Topic Last Modified: 2005-04-20

When you deploy RPC over HTTP in your corporate environment, you have several deployment strategies available for positioning your RPC proxy server and firewalls. The recommended deployment strategy for your messaging environment is to deploy an advanced firewall server, such as Microsoft® Internet Security and Acceleration (ISA) Server 2000 with Service Pack 1 and Feature Pack 1 or later, in the perimeter network. Then position your RPC proxy server in the corporate network and use the Exchange front-end and back-end server architecture.

noteNote:
When you use ISA Server as your advanced firewall server, you have several deployment options. These options are explained in the following sections. For information about how to install ISA Server as an advanced firewall server, see Using ISA Server 2004 with Exchange Server 2003 (http://go.microsoft.com/fwlink/?LinkId=42243).

By using ISA Server in the perimeter network to route RPC over HTTP requests and positioning the Exchange front-end server in the corporate network, you need to open only port 443 on the internal firewall for Microsoft Office Outlook® 2003 clients to communicate with Exchange. The following figure shows this deployment scenario.

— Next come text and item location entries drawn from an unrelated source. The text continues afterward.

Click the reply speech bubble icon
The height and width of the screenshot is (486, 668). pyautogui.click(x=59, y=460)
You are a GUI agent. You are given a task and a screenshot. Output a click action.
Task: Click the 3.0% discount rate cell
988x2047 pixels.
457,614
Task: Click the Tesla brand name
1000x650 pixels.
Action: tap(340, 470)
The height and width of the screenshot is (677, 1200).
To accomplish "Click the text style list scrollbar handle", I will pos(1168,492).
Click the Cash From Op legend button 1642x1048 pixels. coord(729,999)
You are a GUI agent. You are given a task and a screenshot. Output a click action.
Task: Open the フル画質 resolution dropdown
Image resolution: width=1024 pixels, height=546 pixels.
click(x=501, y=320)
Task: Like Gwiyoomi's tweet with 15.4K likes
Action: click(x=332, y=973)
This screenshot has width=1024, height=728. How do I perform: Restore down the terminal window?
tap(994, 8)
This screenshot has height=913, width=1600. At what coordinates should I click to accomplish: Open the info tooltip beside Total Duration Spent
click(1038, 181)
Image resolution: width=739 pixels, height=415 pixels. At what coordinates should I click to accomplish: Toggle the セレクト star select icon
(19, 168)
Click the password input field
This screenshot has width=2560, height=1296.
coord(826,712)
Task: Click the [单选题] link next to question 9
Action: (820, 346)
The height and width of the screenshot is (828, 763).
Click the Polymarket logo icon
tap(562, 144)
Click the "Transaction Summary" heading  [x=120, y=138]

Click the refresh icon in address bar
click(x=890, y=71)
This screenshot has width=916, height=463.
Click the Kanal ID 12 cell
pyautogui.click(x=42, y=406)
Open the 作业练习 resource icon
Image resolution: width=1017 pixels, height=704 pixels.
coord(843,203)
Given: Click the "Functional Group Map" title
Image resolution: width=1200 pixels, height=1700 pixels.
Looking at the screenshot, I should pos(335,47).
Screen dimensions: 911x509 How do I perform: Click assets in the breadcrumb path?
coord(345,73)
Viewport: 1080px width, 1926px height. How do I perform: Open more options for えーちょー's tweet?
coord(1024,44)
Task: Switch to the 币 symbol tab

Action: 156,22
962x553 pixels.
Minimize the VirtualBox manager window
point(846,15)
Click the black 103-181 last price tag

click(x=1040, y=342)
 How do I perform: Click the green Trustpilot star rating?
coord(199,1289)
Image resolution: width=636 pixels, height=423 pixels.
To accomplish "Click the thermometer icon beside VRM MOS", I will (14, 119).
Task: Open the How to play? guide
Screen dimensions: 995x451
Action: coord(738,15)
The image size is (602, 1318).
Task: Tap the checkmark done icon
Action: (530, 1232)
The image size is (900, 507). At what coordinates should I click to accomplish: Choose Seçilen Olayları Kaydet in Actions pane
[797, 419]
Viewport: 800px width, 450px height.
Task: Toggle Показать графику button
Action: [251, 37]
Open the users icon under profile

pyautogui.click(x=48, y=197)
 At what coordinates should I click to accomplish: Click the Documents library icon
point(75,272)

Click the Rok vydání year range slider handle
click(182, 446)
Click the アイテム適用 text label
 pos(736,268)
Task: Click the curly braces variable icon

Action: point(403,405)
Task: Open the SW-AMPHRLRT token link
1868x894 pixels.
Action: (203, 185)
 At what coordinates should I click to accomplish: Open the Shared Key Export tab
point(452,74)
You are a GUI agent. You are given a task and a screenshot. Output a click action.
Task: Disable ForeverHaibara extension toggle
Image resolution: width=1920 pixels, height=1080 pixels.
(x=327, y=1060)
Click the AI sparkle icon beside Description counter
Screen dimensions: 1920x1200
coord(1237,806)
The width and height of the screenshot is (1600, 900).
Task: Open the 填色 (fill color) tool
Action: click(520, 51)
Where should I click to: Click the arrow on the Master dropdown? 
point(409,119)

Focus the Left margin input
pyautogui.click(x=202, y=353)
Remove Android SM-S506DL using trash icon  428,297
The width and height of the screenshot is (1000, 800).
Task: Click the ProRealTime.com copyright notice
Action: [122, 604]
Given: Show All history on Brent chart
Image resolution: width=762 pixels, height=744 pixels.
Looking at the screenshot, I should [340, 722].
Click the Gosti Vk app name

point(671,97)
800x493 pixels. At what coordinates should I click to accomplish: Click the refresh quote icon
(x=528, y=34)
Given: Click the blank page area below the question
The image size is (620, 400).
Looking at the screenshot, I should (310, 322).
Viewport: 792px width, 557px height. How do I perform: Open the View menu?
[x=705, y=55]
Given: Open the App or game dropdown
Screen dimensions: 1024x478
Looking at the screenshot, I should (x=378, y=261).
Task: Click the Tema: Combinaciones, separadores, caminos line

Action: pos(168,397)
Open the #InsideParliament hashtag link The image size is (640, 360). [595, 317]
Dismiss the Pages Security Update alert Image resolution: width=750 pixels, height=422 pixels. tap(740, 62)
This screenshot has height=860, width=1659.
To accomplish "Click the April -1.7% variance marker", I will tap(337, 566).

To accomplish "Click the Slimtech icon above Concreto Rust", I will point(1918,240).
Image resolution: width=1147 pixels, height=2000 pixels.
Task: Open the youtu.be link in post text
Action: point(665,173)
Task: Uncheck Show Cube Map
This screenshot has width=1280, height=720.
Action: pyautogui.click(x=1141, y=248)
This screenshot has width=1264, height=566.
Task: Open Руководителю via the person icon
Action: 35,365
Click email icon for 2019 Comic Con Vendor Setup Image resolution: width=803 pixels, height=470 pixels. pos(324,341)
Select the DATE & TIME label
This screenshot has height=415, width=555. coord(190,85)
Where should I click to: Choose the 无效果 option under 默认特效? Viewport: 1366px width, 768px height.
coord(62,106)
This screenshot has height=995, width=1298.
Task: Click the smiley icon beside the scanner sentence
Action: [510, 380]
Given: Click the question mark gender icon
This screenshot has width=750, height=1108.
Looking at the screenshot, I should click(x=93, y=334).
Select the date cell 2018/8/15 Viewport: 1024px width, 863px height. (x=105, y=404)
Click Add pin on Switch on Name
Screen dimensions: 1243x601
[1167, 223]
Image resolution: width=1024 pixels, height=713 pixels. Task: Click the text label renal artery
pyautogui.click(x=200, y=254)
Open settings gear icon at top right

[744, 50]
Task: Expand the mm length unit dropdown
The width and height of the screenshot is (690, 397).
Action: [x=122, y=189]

RPC over HTTP with ISA Server in perimeter network

When located in the perimeter network, ISA Server routes RPC over HTTP requests to the Exchange front-end server that is acting as an RPC proxy server. The RPC proxy server then communicates over specific ports to other servers that use RPC over HTTP.

noteNote:
If your firewalls are configured to allow access only to specific virtual directories, you must specifically allow access to the /rpc virtual directory that is created when you install the Microsoft Windows® RPC networking component.

Although not recommended, you can position the Exchange Server 2003 front-end server acting as the RPC proxy server inside the perimeter network. For details about placing an Exchange front-end server in a perimeter network, see the topic "Scenarios for Deploying Front-End and Back-End Topology" in Exchange Server 2003 and Exchange 2000 Server Front-End and Back-End Topology (http://go.microsoft.com/fwlink/?LinkId=34216).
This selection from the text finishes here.